Übergabe der Patientenkartei nur an Kassenplan- oder Ordinationsstättennachfolger
Weitergabe von Patientendaten bei Ordinationsaufgabe
Ein Arzt für Allgemeinmedizin gab im Zuge seiner Pensionierung seine Patientenkartei an eine Ärztin, welche ca. 350 Meter von seinem bisherigen Standort eine Ordination führte, weiter. Mittels Aushang in der Ordination wurden die Patienten über diesen Umstand unterrichtet und in Folge die Daten an die andere Ärztin übertragen, ausgenommen jene Fälle, in denen ein ausdrücklicher Widerspruch der Patienten vorlag. Die Kassenplanstelle wurde mit einem anderen Arzt besetzt.
Recht auf Geheimhaltung schutzwürdiger Daten verletzt
Der die Arztordination aufgebende Arzt hat die IT-gestützt erfasste Dokumentation von ca. 15.400 Patienten in elektronischer Form an seine Kollegin, die ihrerseits die Praxis in unmittelbarer Nähe eröffnete, übergeben, obwohl letztere weder Ordinationsstätten- noch Kassenplanstellennachfolgerin war.
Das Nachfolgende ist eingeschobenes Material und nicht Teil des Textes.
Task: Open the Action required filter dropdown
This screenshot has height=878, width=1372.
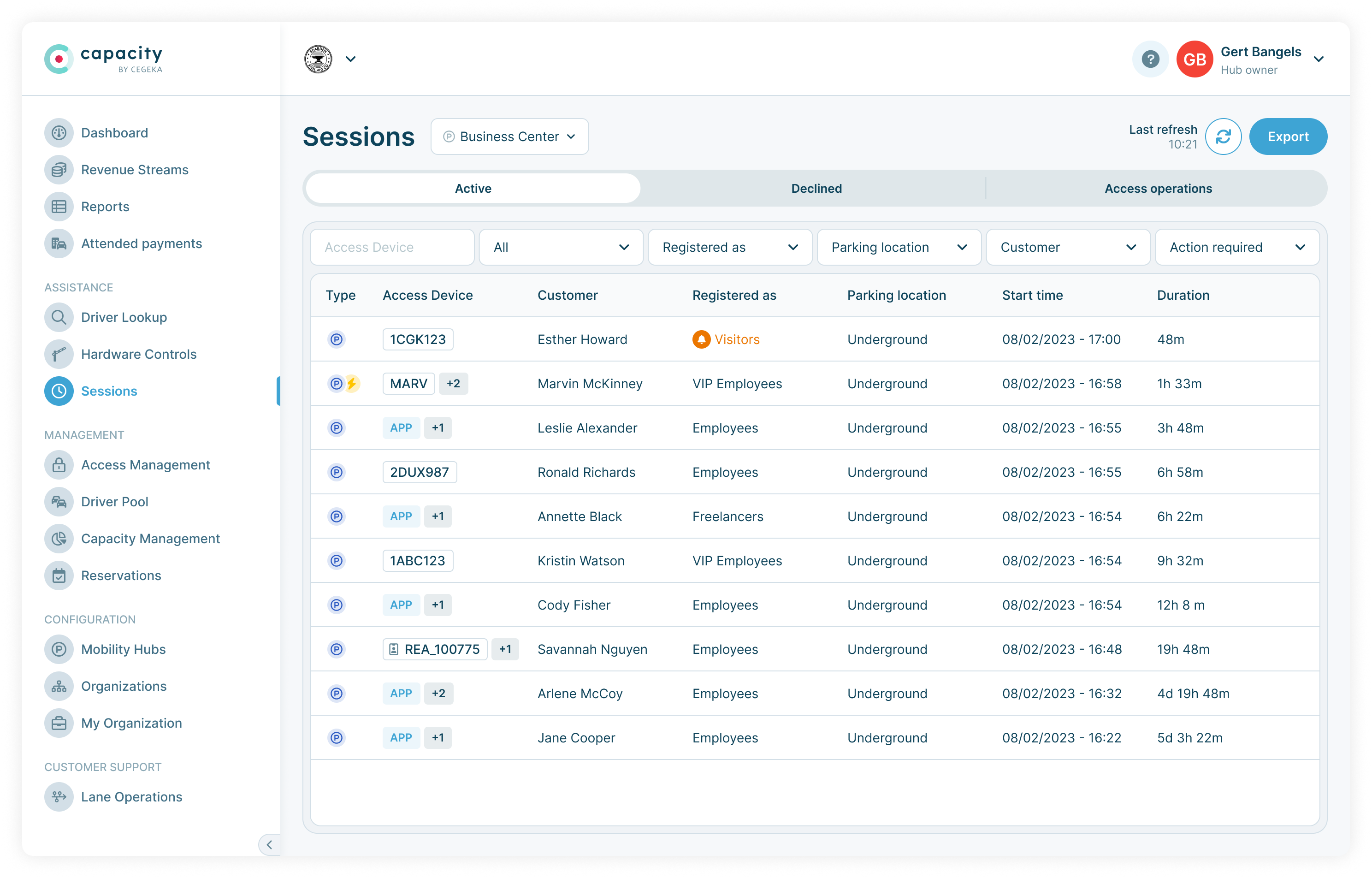Action: tap(1237, 248)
Diese Ärztin verwendete die Dokumentation nur mit Einwilligung der betroffenen Patienten.
Mit Bescheid vom 01.06.2018 stellte die Datenschutzbehörde Folgendes fest:
- Der Allgemeinmediziner hat durch diese rechtswidrige Weitergabe der Patientenkartei die betroffenen Personen in ihrem Recht auf Geheimhaltung schutzwürdiger personenbezogener Daten verletzt.
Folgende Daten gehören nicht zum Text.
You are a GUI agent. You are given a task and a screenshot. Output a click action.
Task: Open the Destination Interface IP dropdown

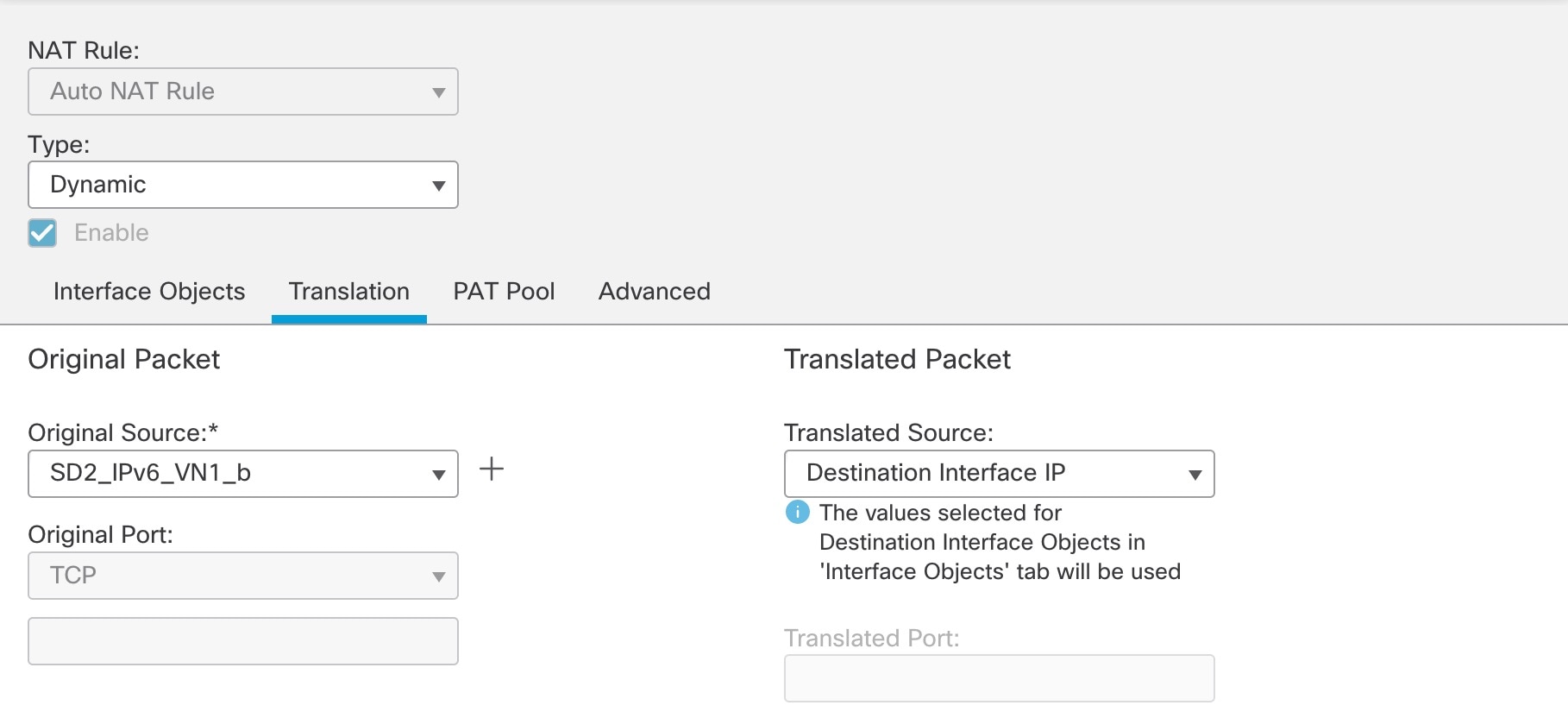(999, 474)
- Es erfolgte der Auftrag an den pensionierten Arzt, die Patientenkartei der gesetzlich zuständigen Kassenplanstellennachfolgerin zu übergeben.
- Diejenige Arztkollegin, welche die Patientenkarteien zu Unrecht erhalten hat, erhielt die Anweisung, diese an den bisherigen Inhaber zurückzustellen und alle Patientendaten zu löschen.
Das Bundesverwaltungsgericht (W2582201288-1) bestätigte die datenschutzwidrige Übergabe der Patientenkartei, behob jedoch Spruchpunkt 2 zur Gänze und änderte Spruchpunkt 1. und 3. zusammengefasst wie folgt ab:
A.1. Durch die Übergabe der Patientenkartei an eine gesetzlich nicht empfangsbefugte Arztkollegin hat der pensionierte Arzt die betroffenen Patienten in ihren Rechten auf Geheimhaltung personenbezogener schutzwürdiger Daten verletzt.
A.2. Die nunmehrige Inhaberin der Patientenkarteien wurde zur Rückstellung dieser an den pensionierten Arzt und zur Löschung der Daten beauftragt.
Die ordentliche Revision wurde gemäß Art 133 Abs 4 B-VG für zulässig erachtet und die Spruchpunkte A.1. und A.2. (nicht jedoch die ersatzlose Behebung des Spruchpunktes 2.) auch beim VfGH bekämpft. Letzterer hat die Beschwerde an den VwGH zur Entscheidung abgetreten.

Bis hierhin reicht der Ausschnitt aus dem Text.